Cheryl Strayed (Reese Witherspoon) is filmed perched atop a rocky, crumbling cliff, with her blonde hair disheveled and her legs bruised and scraped. The opening scene of “Wild” begins with the staggering image of Cheryl screaming in pain while she peels off her bleeding toenails, one of the many travails she experiences during her 1,100 mile hike across the Pacific Crest Trail. Cheryl is spewing profanities, drenched in dirt, and her belongings are perched on the edge of a cliff, ready to fall any minute.
It is a stark, groan-inducing opening sequence that Witherspoon pulls off with indelible grit, and for her courageous role as Cheryl Strayed, Witherspoon is now up for her second Oscar nomination. The real Cheryl Strayed is the writer of the highly recognized memoir, Wild, the book which the film is based off of. Witherspoon, who is featured in nearly every scene of the two hour film, binds the tale into a true one-woman journey.
Witherspoon’s performance as Cheryl is intense, foul-mouthed, and feminine all at the same time. While her character may be physically ill-equipped for the treacherous road ahead of her, her emotional resolve to persevere is what carries her through to the very end of her self-reconstruction, which is what her 1,100 mile journey is all about.
Director Jean Marc Vallée’s follow-up to last year’s Oscar-winning film “Dallas Buyers Club” draws upon many of the same directorial themes that made his last film so successful. There is a certain darkness to “Wild” that is unshakeable as Cheryl’s personal trek to discovery takes her back to a scarred past.
Cheryl’s mother, Bobbi (Laura Dern), plays the role of Cheryl’s idol and savior, and is the woman who inspired her to take on the 1,100 mile trek. Dern has been nominated for Best Supporting Actress Oscar for her turn in “Wild,” and the praise is well-deserved. The role of Bobbi is completely recounted through Cheryl’s memory as she wanders alone, and Dern’s outward joyfulness and kindness make her understated performance a charming one. Throughout the film, Cheryl stumbles along mumbling lyrics of Simon and Garfunkel’s “El Condor Pasa,” a nostalgic tune that reminds her of Bobbi. Soon after the film opens, the viewer sees that Cheryl’s hike is her effort to “walk herself back to the woman her mother raised,” to bring pride to her mother and to be her “best self” once again.

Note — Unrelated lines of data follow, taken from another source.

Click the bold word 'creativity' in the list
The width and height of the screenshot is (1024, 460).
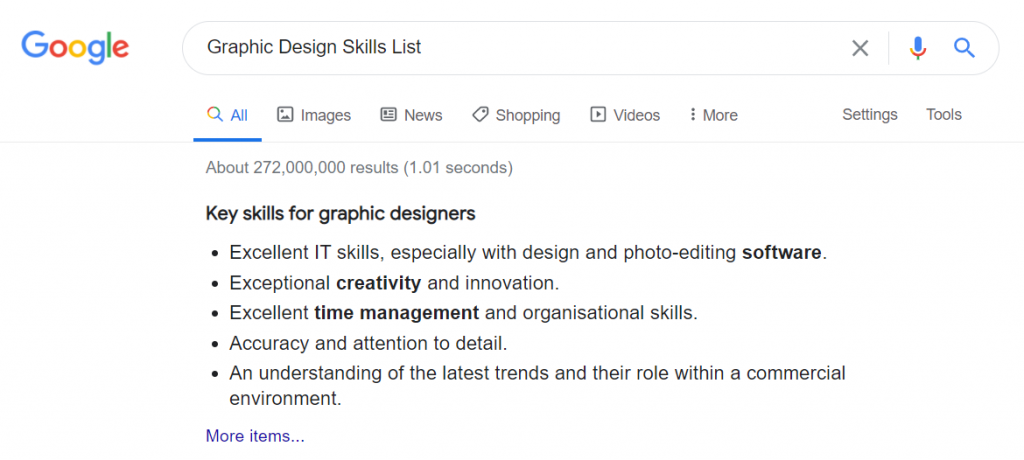click(x=378, y=283)
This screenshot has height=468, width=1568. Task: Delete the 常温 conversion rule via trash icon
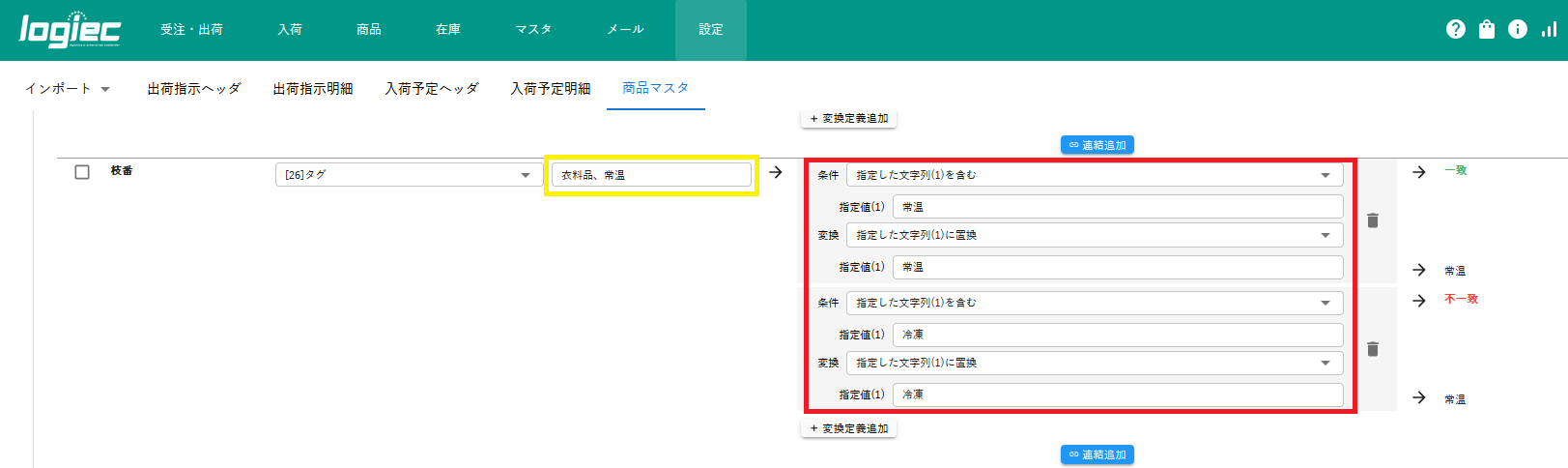click(1372, 221)
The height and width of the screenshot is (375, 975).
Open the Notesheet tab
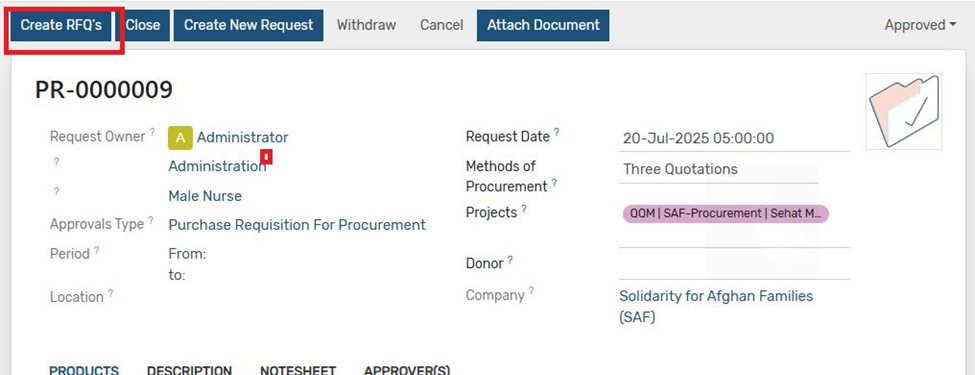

Cheryl runs into many characters during her hike, the first of whom she encounters after packing the wrong equipment to heat her dehydrated meals. Realizing she must find help, Cheryl begs a worker she finds on the trail to take her to get a warm meal and buy tools to sustain her for the next few months. After hesitation, the man asks her to wait in his truck, where she finds a hidden gun, with every sign pointing to the possibility that he is a predator. The scene, bleak and downbeat, changes within moments as the man takes Cheryl to his home and his wife cooks her a warm meal. The screenplay, with its dramatic build-ups and eventual moments of prosperity, manages to rekindle some faith in humanity and compassion. The lingering ideal of hope and bravery is what speckles “Wild” with warmth even in the darkest moments, and Witherspoon’s ability to characterize Cheryl’s fortitude while balanced with all of the struggles that make Cheryl a relatable character are some of the strongest points of the movie.
Cheryl must overcome tremendous obstacles in order to find herself again, and the persistent background noise of panting and hiking boots hitting the trail are two constant reminders of the miles left to conquer. The film leaves viewers enveloped in the same scenery as Cheryl; they can feel their throats dry as Cheryl searches madly for water, they can taste the cool river when she finally arrives at it and they can maybe even feel her physical strain in their own legs. As the film pans around the stunning landscape, Vallée offers a truly immersive experience for the audience.
When the film draws to a close, just as the screen goes black and the credits illuminate the screen, Simon and Garfunkel echo “El Condor Pasa”. Although the song has been such an integral part of the movie, the viewer realizes that until now, it has only been hummed, casual renditions from Cheryl and her mother. Hearing it in its full force is a particularly jarring moment that provides an unexpected closure to the viewer. The story is encompassed by the famous words of “away, I’d rather sail away, like a swan, that’s here and gone. A man is tied up to the ground, he gives the world his saddest sound…his saddest sound.”